> [Your task]:
Starting at the beginning of the records and going on through the line that contains "Action: [x=1347, y=536]", reproduce those lines with "image size" switched to "screenshot size" and all else unchanged. Omit the pictures from the answer.

> [Record set]:
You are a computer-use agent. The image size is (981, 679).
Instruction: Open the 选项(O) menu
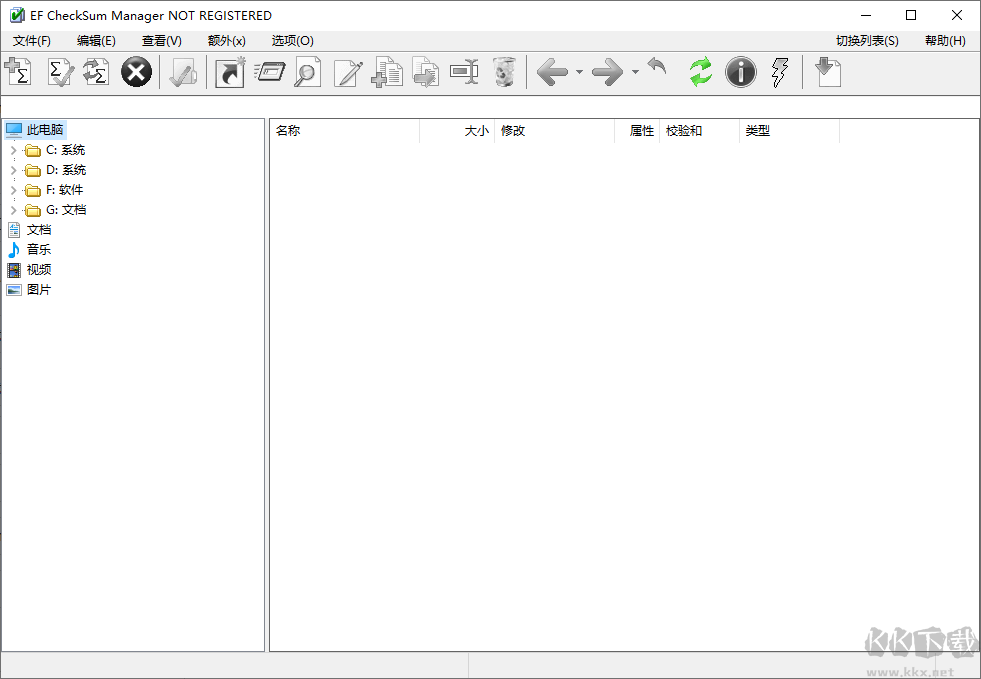tap(290, 41)
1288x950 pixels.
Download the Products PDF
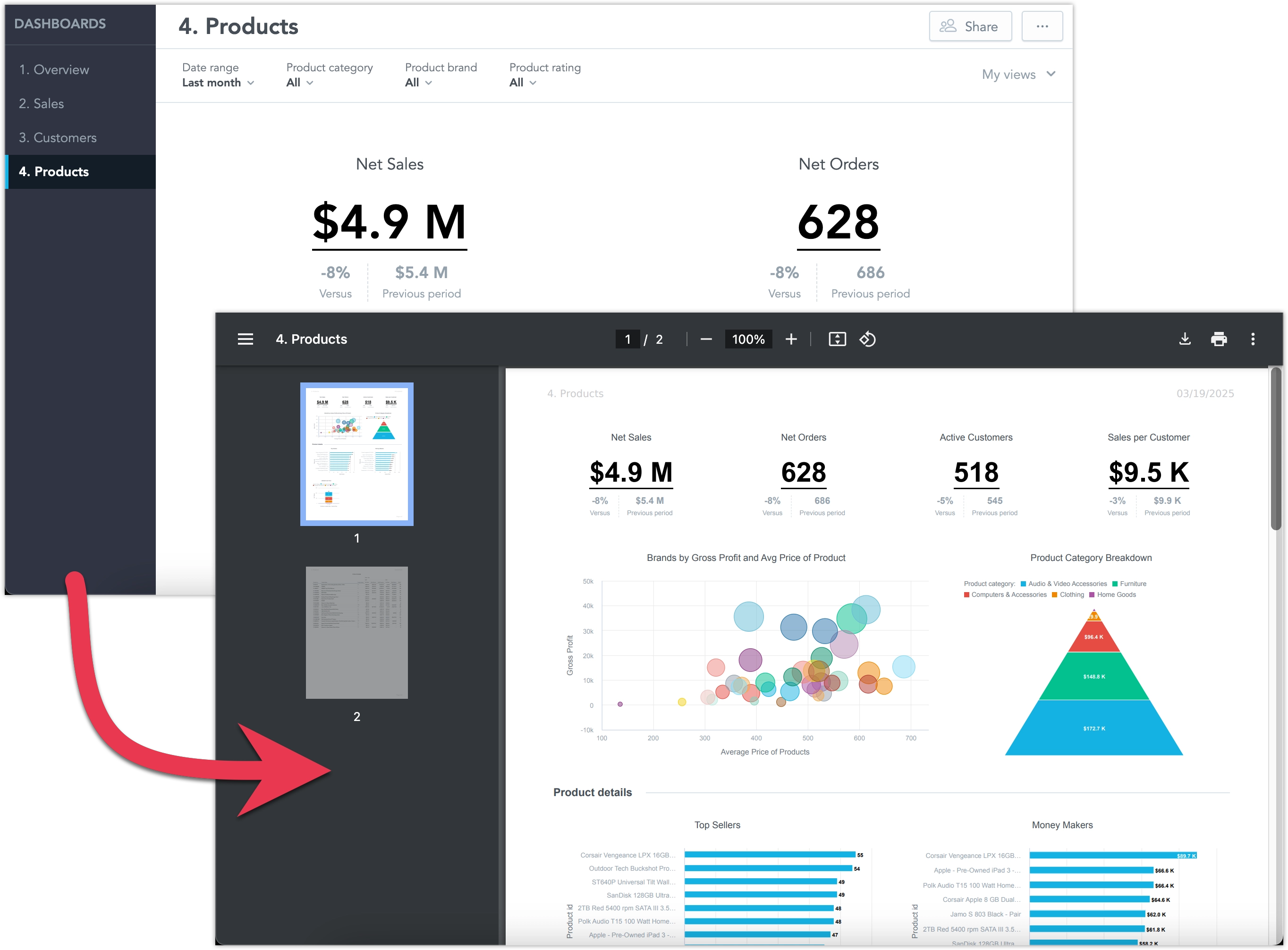pyautogui.click(x=1185, y=339)
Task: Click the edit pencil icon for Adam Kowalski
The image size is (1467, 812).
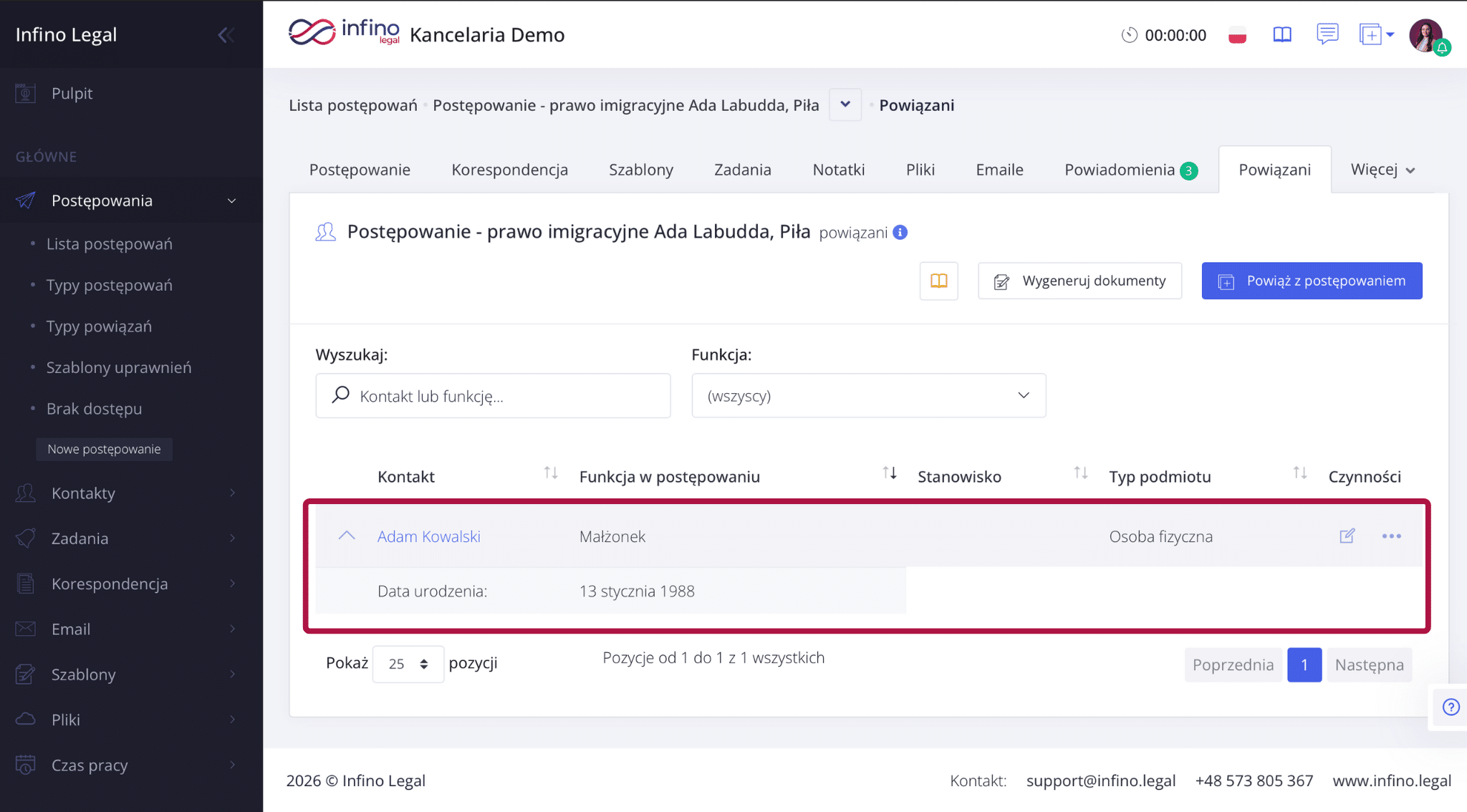Action: [x=1347, y=536]
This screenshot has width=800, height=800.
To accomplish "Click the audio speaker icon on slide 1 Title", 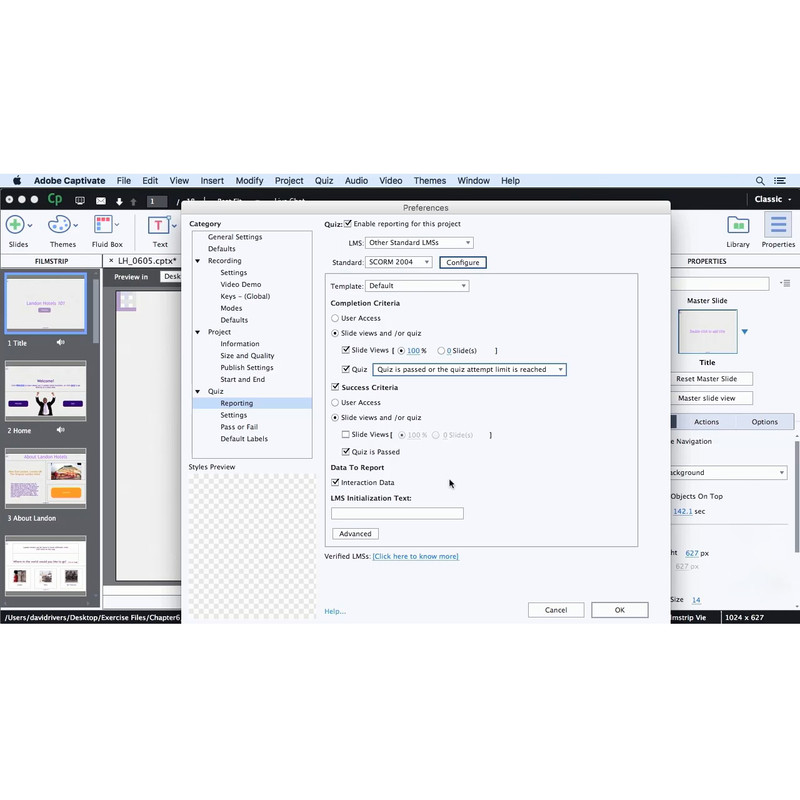I will [x=61, y=342].
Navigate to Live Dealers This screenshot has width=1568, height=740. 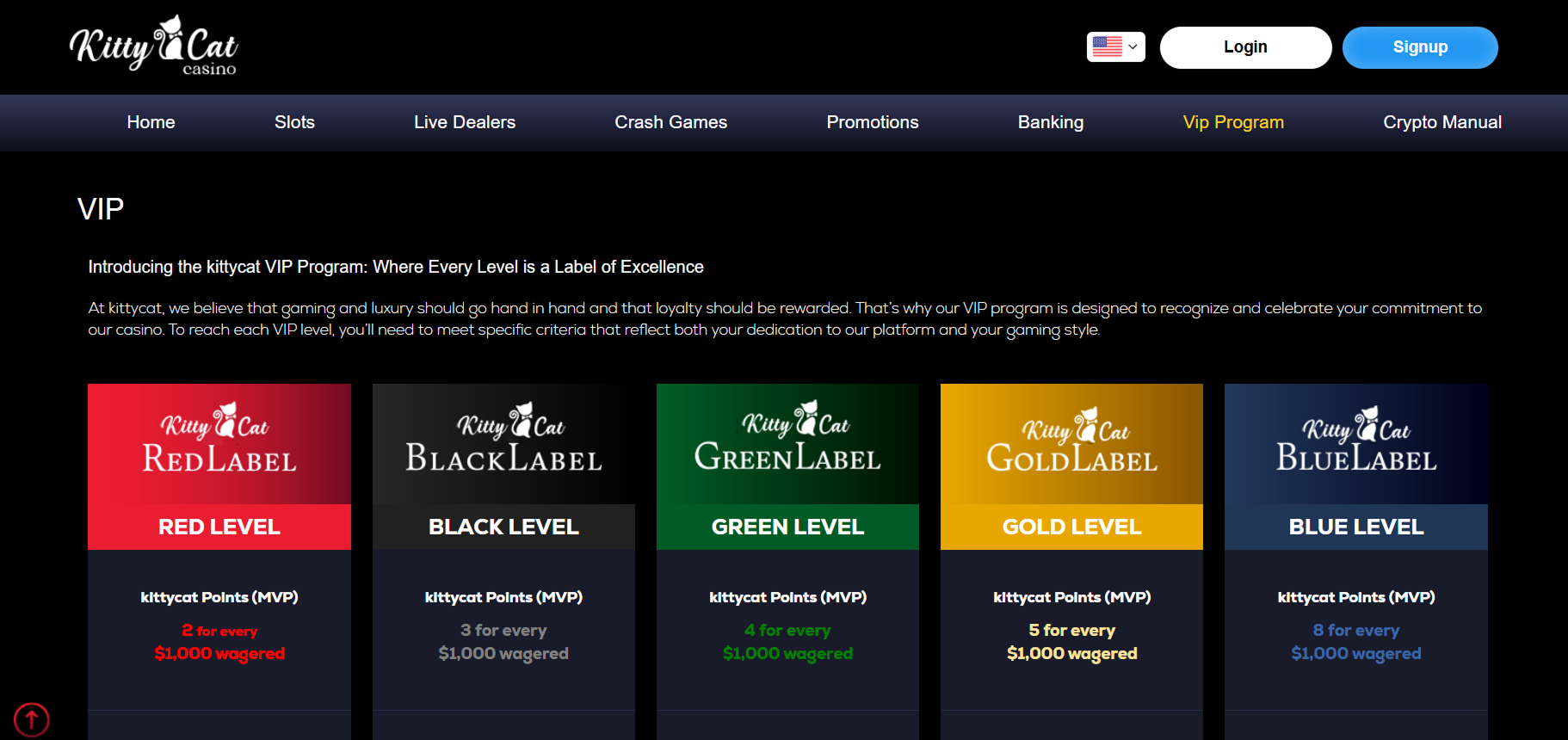coord(465,122)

> [Result for this exercise]:
You are a computer-use agent. The screenshot size is (981, 679).
Instruction: Open the 选项(O) menu
tap(290, 41)
1288x950 pixels.
Download the Products PDF
pyautogui.click(x=1185, y=339)
Task: Click the edit pencil icon for Adam Kowalski
The screenshot size is (1467, 812).
Action: [x=1347, y=536]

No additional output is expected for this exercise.